DE-20 — CLint descriptor upgrade (2026-03-30)

Feature selection top-300 + Optuna: CLint scaffold CV R² 0.279 → 0.399 (+0.120). Holdout Meta AAFE +0.012 (17th error-cancellation regression). Regularization is not the ceiling; data quality is.

DE-21 — Full predict replacement (2026-03-30)

All ADME models re-optimized simultaneously. CLint +0.033, fup +0.042, VDss +0.057 in R². Engine AAFE +0.165, Meta AAFE +0.023 worse. Partial OR whole replacement fails under the current pipeline.

DE-22 — ML Mordred features (2026-03-30)

Mordred 1,613 descriptors + ensemble (XGB + LGB + Ridge). CV AAFE 3.410 < Morgan 3.750, but Holdout AAFE 2.848 > Morgan 2.336. At N≈1,100, dense features CV-overfit.

DE-23 — Delta model / MOS (2026-03-31)

log10(Cmax) = log10(Engine) + Delta(features). Delta variance 46% of Cmax variance. Holdout: Delta-only 3.528, Delta+ADME 8.450 (catastrophic overfit). Engine error is non-systematic → ML correction impossible.

DE-24 — k-NN read-across (2026-03-31)

Morgan FP Tanimoto (median 0.464), k=20 similarity-weighted: AAFE 3.049. 3-way blend w_knn=0.00. r(ML, kNN) = 0.690 (correlated errors). Oracle 3-track 1.689 (28/107 drugs kNN best) but no fixed weight exploits it.

DE-25 — Post-hoc meta-learner (2026-04-01)

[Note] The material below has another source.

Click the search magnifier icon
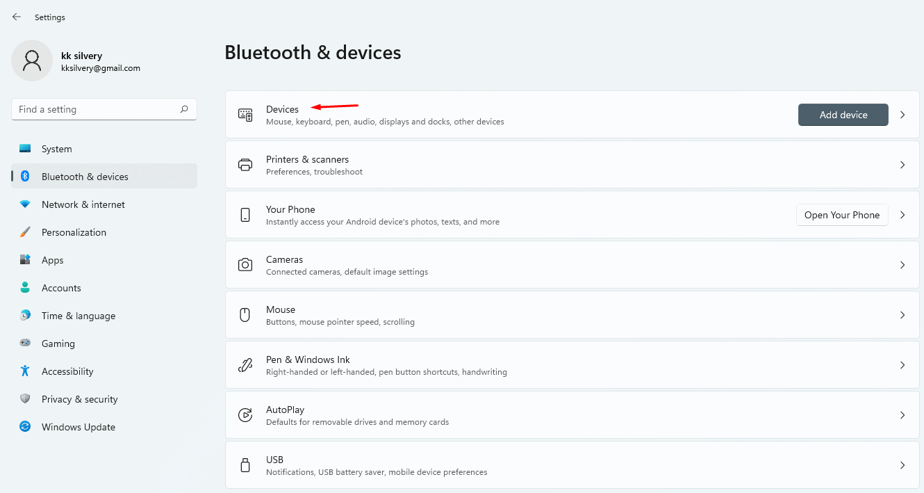 coord(184,109)
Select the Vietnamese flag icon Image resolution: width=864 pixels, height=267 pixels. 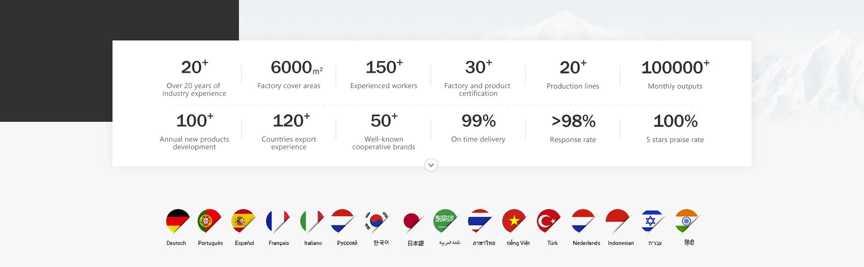pyautogui.click(x=514, y=221)
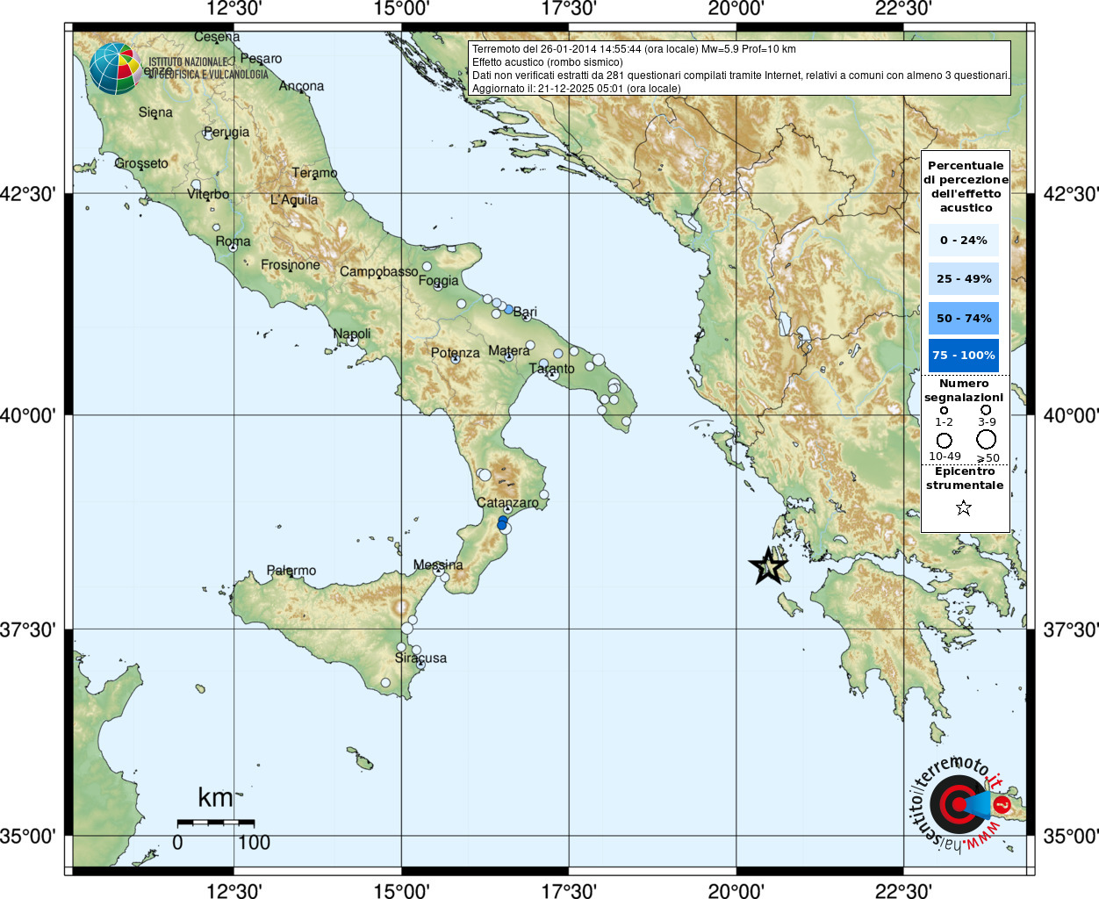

OOF Stacking (Ridge), ACF (Analog Correction Factor), Winsorized — 6 variants. None beat baseline meta 2.277. Stacking V1: 2.420 (OOF-Full gap r=0.81 destroys transfer), ACF k=5: 3.005 (neighbor fold-error std 0.67, noisy), Winsorized cap=0.5: 2.300 (same). Stacking+ACF combined — no effect. 23rd negative.

DE-26 — 10-method meta-learner tournament (2026-04-01)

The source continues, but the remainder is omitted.